◆ **WRITTEN INSTRUCTION**:
Arrange the entries as a two-column CSV with the headers instruction and action, starting at the beginning of the entries and ending at the line containing "pyautogui.click(x=255, y=236)", both ends included. Write one row per entry, put each field in quotes, replace line breaks with spaces, and leave out the pictures.

◆ **SUPPLIED ENTRIES**:
-- Start --

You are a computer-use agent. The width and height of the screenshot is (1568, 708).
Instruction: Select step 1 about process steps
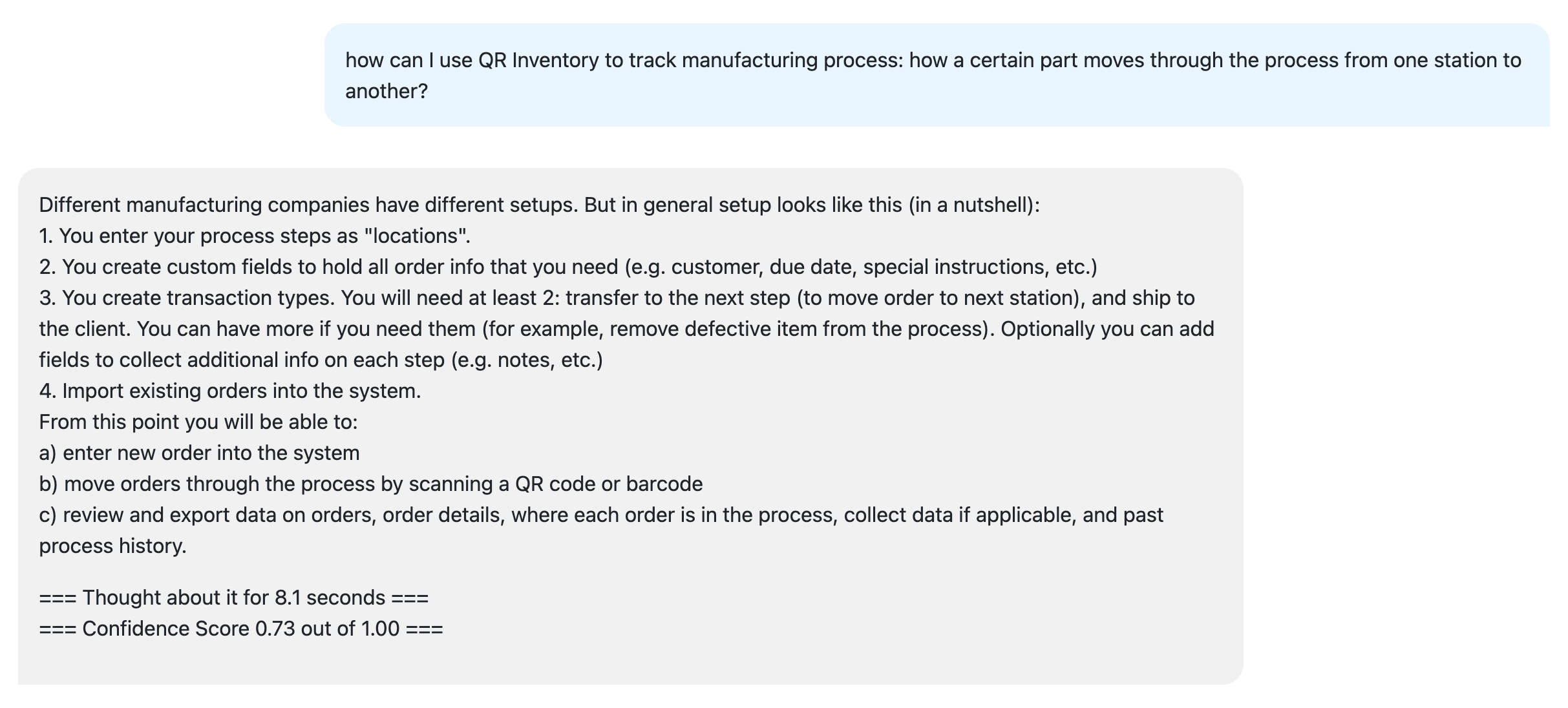pyautogui.click(x=255, y=236)
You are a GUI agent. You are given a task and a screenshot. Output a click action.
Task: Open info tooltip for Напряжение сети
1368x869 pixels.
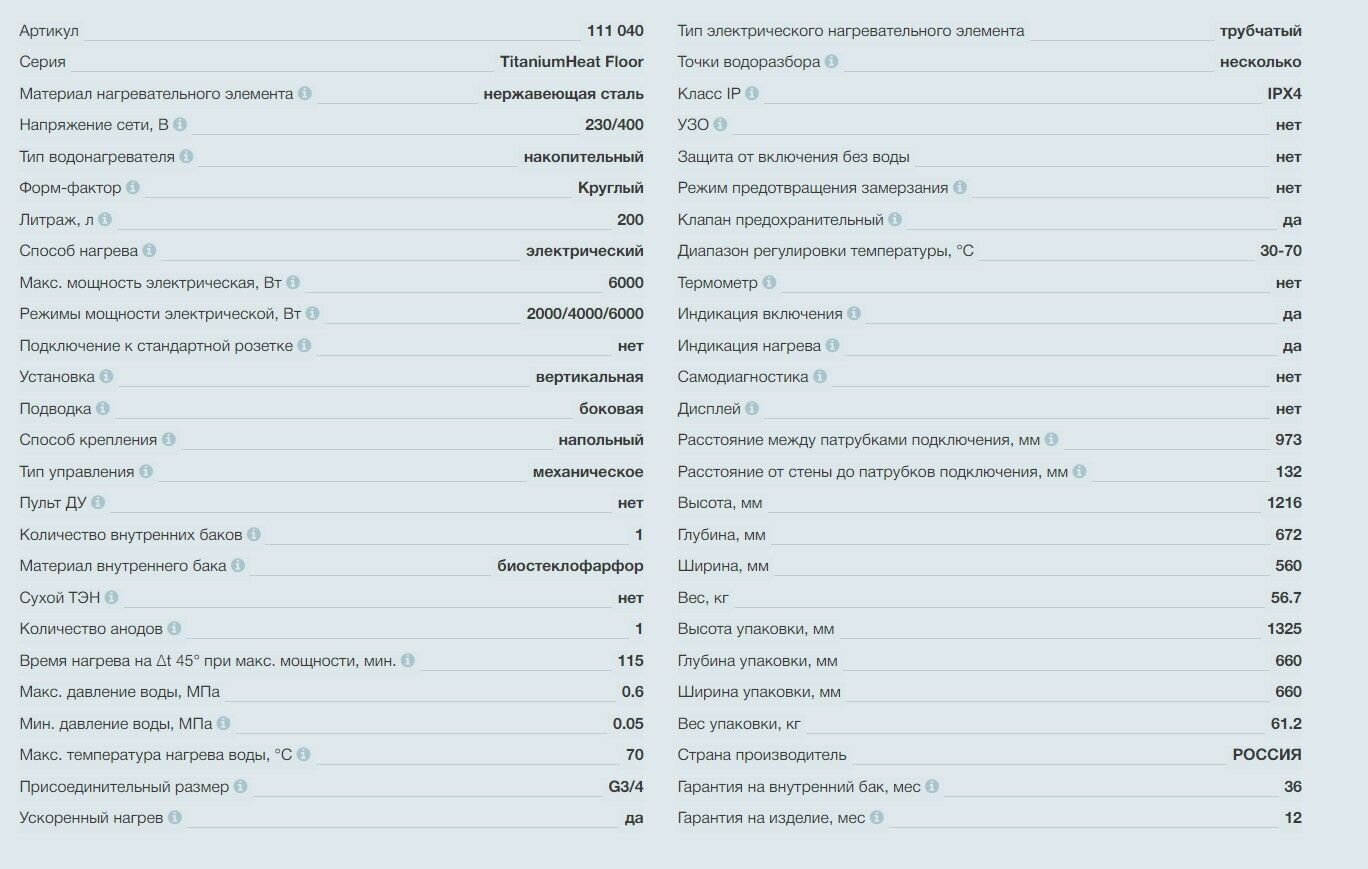(x=180, y=125)
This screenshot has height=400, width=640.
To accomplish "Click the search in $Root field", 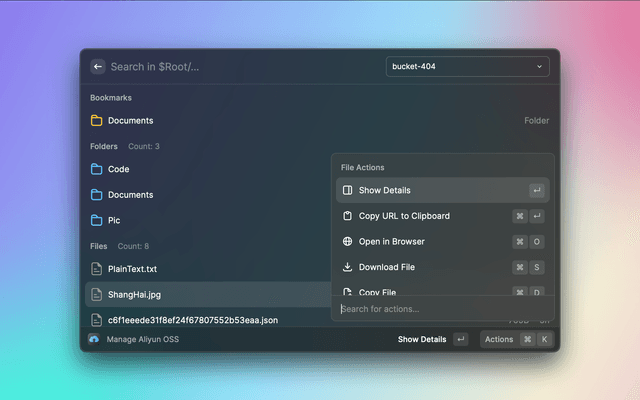I will (x=240, y=67).
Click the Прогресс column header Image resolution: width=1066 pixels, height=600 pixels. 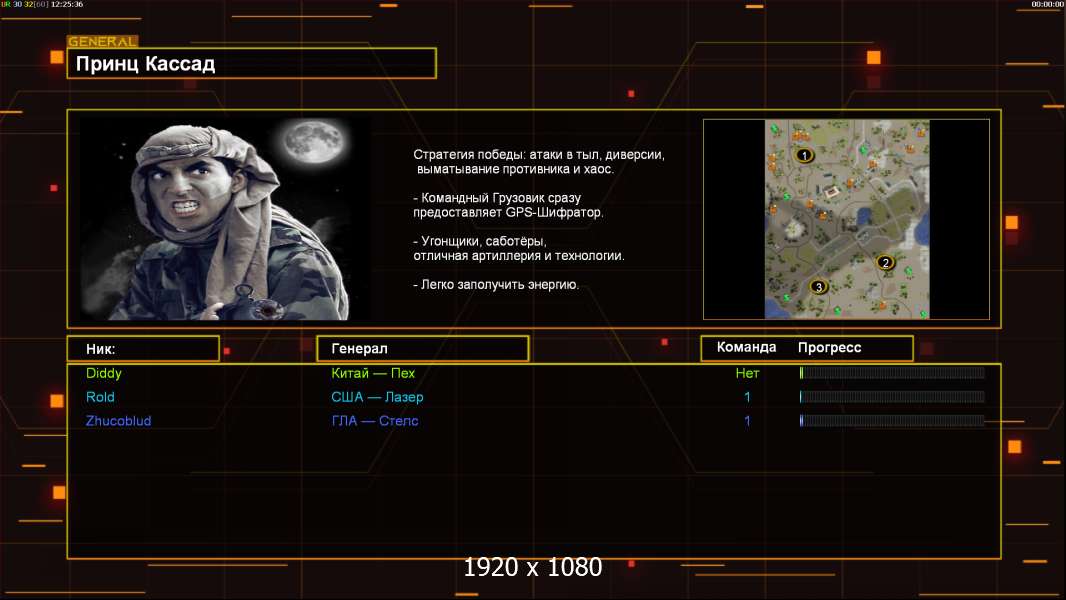(x=829, y=348)
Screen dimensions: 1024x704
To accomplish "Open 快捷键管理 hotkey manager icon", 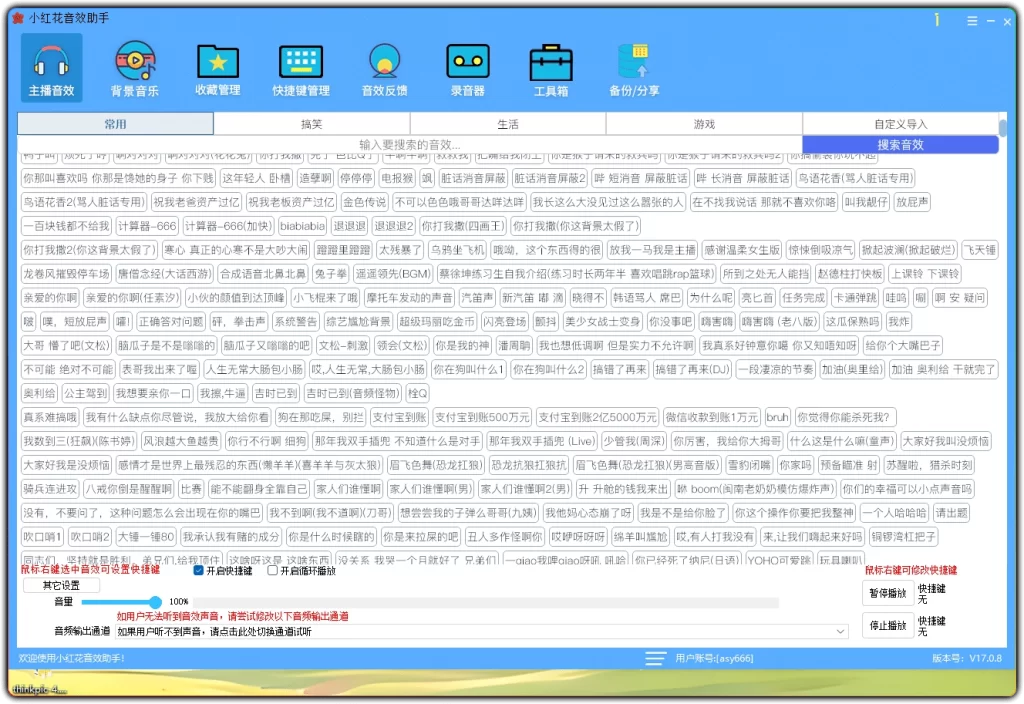I will [x=301, y=66].
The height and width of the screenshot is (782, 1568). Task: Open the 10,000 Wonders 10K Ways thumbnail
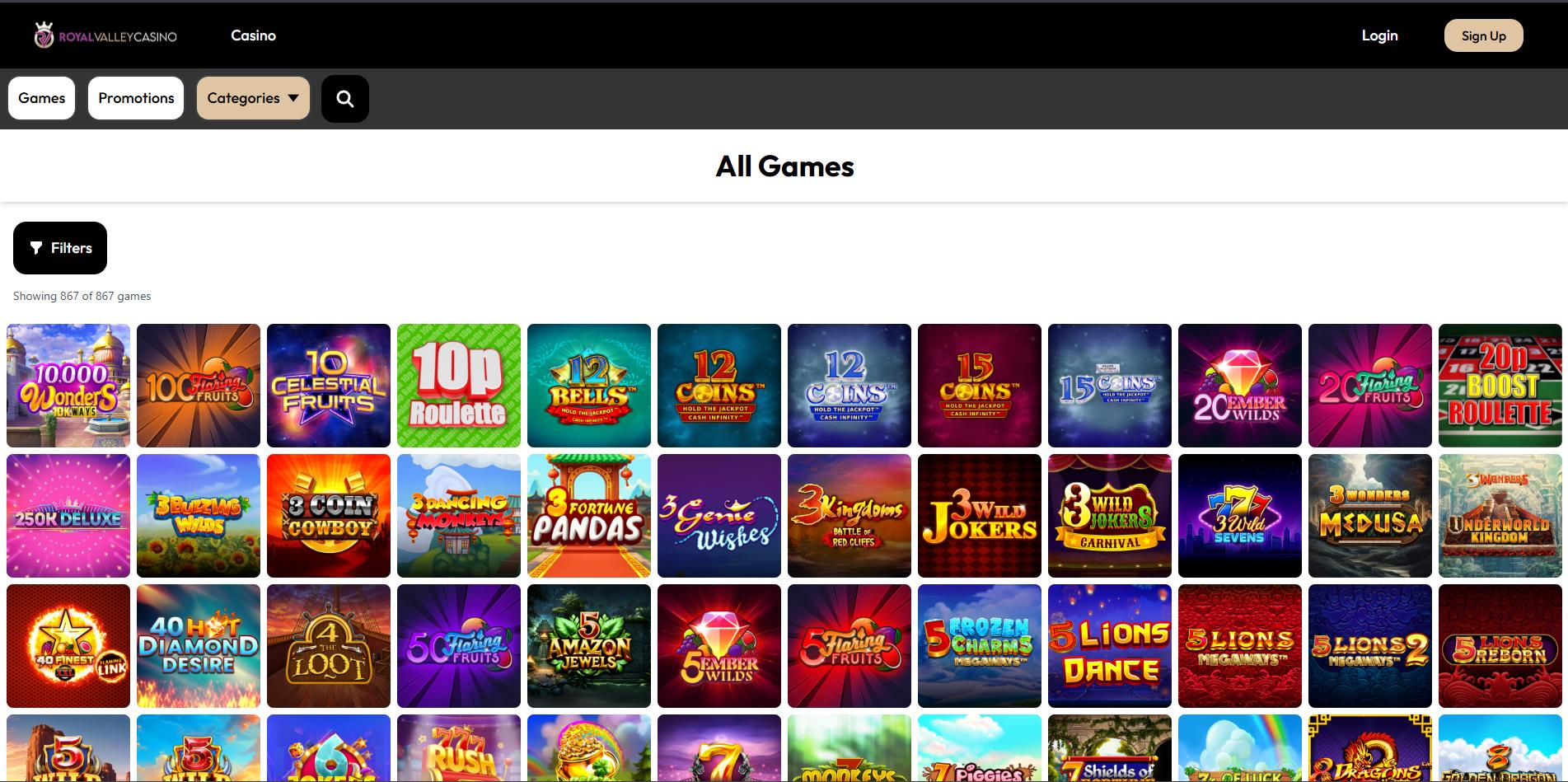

-- End --

◆ **FINAL RESULT**:
instruction,action
"You are a computer-use agent. The width and height of the screenshot is (1568, 708). Instruction: Select step 1 about process steps","pyautogui.click(x=255, y=236)"